We ask patients with advanced disease a series of questions. We may start with, "How much do you know about your cancer? How much do you want to know about your cancer?" Because, frankly, not everybody wants to know things. Some people want just-in-time information because it's just too overwhelming. And we ask, "What are you hoping for? What are you most worried about?” And, “Tell me three things that bring you joy." We want to preserve those three joys; that's really important. And, usually, we can in some way. Then, later, we ask her these questions again, because what she's hoping for and what she's most worried about are going to change over time.

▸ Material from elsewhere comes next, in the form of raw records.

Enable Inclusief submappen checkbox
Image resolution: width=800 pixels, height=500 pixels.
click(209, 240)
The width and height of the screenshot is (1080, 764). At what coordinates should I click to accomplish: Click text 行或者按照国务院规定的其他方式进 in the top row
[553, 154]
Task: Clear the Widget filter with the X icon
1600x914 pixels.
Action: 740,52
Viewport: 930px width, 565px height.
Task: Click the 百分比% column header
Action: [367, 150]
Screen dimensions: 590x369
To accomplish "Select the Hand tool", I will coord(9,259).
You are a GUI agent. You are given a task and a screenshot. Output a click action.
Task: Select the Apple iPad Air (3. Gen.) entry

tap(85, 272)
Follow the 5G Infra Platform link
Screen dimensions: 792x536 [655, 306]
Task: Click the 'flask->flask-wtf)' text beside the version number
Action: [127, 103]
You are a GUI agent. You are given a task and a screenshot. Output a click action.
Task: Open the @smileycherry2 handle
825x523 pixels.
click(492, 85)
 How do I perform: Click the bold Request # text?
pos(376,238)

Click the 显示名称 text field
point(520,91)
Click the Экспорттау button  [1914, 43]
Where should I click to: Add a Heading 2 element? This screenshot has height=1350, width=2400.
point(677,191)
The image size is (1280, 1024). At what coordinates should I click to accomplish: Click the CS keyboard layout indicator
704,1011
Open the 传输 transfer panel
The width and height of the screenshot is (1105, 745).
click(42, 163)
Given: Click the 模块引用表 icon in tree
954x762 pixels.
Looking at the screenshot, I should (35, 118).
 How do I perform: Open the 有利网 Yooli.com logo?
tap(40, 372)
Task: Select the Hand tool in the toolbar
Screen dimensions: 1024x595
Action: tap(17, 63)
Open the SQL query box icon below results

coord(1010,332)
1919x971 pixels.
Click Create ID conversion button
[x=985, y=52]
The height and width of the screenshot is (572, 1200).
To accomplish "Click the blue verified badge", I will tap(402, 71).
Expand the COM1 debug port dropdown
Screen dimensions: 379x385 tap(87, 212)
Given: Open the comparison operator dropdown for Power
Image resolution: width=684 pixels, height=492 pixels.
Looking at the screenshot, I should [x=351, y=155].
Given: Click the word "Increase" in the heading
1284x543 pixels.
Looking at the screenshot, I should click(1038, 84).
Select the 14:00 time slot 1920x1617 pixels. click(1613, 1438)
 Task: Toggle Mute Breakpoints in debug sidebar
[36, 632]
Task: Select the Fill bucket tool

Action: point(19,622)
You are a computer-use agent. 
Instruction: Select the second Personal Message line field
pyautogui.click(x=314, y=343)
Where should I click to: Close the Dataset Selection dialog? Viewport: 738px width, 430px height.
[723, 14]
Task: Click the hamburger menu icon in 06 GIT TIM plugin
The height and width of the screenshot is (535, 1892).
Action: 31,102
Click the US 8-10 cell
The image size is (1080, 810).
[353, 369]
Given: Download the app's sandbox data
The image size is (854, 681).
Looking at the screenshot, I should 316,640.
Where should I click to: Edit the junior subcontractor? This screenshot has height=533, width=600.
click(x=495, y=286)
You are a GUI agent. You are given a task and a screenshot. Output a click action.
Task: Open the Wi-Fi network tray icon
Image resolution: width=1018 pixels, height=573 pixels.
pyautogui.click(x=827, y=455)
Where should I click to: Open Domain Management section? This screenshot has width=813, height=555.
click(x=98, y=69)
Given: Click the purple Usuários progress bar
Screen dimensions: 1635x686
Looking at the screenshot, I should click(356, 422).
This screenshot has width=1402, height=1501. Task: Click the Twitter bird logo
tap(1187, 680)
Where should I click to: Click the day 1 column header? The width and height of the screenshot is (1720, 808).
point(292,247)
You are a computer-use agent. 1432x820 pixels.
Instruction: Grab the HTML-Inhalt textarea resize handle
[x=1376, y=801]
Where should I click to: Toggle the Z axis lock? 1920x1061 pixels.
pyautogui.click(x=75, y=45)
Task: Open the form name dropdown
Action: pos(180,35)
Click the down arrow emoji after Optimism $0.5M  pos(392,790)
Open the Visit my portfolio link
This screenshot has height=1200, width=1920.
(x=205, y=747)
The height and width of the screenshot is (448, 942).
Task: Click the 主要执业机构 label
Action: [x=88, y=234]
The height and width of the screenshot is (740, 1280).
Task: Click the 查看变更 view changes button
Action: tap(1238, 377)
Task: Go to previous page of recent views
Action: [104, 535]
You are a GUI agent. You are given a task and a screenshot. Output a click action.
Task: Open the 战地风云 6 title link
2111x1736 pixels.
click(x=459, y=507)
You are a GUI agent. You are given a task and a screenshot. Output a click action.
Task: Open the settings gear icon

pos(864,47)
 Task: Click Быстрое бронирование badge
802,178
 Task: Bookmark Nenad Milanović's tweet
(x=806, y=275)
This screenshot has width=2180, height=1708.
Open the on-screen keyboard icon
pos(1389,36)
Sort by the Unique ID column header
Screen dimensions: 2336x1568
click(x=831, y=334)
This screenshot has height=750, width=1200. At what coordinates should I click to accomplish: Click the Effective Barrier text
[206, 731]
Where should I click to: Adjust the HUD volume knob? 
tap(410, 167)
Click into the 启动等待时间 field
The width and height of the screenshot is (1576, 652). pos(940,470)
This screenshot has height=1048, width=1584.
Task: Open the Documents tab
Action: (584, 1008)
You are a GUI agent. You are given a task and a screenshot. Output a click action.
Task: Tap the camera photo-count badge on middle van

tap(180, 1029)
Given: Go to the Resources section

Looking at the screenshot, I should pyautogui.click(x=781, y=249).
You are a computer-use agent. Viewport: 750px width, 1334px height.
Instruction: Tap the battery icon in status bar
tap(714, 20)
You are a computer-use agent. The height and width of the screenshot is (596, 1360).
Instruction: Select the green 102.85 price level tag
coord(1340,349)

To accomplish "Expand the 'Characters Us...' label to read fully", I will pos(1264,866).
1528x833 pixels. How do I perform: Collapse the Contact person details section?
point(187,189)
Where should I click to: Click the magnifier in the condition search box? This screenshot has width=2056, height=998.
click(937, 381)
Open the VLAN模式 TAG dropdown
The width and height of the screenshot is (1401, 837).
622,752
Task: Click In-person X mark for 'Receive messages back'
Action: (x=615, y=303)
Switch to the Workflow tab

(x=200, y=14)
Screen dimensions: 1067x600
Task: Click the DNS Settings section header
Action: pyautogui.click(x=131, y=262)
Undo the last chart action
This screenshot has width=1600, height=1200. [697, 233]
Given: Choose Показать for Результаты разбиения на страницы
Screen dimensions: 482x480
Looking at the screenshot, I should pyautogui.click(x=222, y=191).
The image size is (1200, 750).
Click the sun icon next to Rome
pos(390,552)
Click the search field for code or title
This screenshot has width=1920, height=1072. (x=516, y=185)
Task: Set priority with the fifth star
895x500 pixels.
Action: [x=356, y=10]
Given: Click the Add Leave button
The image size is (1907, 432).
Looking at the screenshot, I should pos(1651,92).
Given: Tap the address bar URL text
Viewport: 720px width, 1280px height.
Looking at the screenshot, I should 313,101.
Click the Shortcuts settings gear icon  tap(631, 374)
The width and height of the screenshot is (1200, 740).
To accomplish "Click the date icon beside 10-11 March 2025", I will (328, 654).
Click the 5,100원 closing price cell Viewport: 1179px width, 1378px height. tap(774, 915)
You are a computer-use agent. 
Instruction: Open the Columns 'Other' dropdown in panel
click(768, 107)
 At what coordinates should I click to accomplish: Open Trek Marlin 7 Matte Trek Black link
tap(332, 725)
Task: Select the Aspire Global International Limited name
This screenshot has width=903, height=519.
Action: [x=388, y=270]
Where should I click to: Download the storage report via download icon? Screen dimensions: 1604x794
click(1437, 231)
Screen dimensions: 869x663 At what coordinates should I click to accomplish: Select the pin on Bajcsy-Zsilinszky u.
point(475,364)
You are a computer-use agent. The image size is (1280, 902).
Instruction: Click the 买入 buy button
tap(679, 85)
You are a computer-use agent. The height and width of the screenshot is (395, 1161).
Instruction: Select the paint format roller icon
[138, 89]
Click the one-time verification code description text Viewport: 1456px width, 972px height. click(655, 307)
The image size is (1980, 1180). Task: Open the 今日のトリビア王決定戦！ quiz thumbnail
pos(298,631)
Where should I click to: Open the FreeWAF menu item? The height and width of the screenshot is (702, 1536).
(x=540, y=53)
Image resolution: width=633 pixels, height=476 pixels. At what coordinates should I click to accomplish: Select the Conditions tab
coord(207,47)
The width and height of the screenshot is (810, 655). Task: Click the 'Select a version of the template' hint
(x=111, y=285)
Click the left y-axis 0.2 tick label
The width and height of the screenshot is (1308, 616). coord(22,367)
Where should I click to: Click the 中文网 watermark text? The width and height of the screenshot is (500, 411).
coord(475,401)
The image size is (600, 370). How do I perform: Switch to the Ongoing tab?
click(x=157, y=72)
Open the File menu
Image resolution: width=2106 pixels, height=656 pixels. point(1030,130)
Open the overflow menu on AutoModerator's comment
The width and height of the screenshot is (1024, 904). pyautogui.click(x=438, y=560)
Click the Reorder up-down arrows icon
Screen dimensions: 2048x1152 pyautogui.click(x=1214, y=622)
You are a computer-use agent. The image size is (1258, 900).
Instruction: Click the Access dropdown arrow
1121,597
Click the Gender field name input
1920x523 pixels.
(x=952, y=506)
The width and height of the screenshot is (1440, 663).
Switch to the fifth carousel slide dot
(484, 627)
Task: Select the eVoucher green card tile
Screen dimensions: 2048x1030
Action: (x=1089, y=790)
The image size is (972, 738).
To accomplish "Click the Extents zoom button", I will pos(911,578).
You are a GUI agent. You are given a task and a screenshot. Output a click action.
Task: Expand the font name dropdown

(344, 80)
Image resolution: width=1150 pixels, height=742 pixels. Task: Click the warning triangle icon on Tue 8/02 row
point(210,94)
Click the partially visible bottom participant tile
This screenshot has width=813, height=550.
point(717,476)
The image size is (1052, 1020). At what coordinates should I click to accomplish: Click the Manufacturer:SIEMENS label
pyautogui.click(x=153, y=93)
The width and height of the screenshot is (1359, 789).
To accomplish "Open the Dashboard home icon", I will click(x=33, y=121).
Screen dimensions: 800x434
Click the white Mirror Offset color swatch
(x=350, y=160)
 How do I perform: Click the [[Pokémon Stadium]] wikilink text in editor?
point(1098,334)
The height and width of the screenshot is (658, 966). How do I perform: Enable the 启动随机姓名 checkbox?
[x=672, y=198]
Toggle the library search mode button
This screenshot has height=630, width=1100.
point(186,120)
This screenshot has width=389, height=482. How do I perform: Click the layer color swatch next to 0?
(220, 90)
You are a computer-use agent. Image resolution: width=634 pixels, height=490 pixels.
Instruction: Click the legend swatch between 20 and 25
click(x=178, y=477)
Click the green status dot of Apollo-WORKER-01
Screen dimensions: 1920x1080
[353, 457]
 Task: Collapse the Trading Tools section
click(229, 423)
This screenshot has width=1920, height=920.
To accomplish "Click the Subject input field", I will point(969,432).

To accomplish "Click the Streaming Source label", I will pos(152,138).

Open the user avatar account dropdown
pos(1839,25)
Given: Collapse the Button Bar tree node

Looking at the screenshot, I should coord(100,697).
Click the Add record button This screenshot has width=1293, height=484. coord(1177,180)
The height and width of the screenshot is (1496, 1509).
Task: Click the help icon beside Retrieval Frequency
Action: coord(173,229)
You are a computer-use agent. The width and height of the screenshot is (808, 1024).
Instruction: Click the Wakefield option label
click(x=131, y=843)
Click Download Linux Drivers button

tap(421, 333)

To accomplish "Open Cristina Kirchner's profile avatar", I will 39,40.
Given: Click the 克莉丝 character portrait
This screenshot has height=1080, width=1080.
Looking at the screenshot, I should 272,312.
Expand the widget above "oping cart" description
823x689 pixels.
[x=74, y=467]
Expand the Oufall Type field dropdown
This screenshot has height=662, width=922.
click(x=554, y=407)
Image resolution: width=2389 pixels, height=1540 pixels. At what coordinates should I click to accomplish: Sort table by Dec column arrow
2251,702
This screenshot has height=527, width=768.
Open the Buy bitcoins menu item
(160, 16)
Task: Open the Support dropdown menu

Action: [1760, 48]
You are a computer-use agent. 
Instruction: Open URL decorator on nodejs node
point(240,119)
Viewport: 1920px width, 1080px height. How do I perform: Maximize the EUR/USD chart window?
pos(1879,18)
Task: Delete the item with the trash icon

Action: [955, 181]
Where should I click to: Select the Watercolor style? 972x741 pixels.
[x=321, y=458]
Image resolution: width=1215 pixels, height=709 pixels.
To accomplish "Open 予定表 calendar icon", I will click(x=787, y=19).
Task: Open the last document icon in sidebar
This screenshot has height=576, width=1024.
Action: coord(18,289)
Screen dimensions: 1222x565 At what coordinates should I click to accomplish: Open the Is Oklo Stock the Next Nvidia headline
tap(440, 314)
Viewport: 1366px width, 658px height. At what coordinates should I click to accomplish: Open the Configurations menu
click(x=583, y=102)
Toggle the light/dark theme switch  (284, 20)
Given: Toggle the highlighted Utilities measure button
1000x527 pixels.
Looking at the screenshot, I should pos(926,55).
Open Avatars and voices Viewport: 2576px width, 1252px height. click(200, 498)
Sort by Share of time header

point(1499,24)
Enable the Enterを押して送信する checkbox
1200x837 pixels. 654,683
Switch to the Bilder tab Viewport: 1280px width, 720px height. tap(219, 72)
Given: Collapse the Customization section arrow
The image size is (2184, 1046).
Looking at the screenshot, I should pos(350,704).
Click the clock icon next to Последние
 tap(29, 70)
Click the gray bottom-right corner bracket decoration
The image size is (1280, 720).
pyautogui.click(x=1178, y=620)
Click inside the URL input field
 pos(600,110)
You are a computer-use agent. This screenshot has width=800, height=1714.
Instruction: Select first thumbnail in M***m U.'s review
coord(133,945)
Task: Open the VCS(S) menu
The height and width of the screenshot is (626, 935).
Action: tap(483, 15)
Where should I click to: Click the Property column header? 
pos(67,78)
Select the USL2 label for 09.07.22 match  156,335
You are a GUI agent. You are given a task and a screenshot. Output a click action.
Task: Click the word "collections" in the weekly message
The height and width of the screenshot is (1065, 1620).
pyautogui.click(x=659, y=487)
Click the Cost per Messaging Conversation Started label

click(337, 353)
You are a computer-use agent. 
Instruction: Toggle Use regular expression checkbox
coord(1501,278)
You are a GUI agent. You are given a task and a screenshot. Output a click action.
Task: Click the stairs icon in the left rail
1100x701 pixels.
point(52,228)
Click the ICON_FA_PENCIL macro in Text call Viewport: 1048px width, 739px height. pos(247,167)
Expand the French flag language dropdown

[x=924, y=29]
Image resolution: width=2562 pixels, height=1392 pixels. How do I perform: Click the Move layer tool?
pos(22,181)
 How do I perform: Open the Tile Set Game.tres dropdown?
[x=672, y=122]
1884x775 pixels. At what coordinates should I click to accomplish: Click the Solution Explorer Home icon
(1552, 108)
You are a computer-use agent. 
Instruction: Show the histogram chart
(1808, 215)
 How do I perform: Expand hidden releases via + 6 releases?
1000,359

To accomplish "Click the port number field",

I don't want people to see oncology as a depressing field because, believe you me, it's not. I would not ever have found as much joy as I have in my career if I had chosen to go into another field. I know it.
PracticeUpdate: Why is work–life balance important to maintain for providers in this field?
Lillie Shockney: We do need work–life balance. I have a tendency to not practice what I preach, and I will admit that. However, we need to teach ourselves that we need to maintain a life outside of work. One of the ways to do that is to change clothes when you get home. If you're going to stay in your scrubs, or whatever it is that you wear to work, you haven't disconnected from work, you still look like you're at work, and you might still feel like that you're at work. Also set some boundaries on how available you think is realistic for you to be. If I give a patient my phone number, I say, "Please don’t call me on the weekends unless something really bad has happened and I need to get you into care somewhere. I try to hold my weekends for my family.”
Also, it’s important that we find our own joy. I ask myself, “What am I hoping for today? What am I most worried about right now? And what are three things that bring me joy?" And I want to make sure that I am experiencing those three things. If I'm not, then I need to hit the pause button, "Okay, what am I doing that I'm losing those things?" It's probably that I'm losing time, that I've shifted more time over to my patients and made less time for myself and my family. That doesn't mean that the balance has to be 50/50, but you can’t devote all your time to work and have none for yourself and family because you'll burn out, you will burn out, and then all those people who you could have helped and really done a phenomenal job in supporting will miss out.
PracticeUpdate: You mentioned setting that boundary of emergency-only calls on the weekend. Do you have any other strategies for maintaining personal and professional commitments?
Lillie Shockney: I think it’s important that people have a calendar and plan events for themselves. "I want to go to the autumn festival." Make that happen. "I am going to take Tuesday off next week to go to school and see my grandson read a poem." If we don't proactively add these things to our calendar, then we'll let work take that time. We will; it happens. So, we have to be proactive for ourselves, and that’s not being selfish. I'm now 67 and, years ago, I thought it was being selfish; but, no, I’m preserving my mental health is what I’m doing. I cannot take good care of patients if I am not healthy, including emotionally healthy, myself. I'm going to let them down, and that's not right; I have control over that.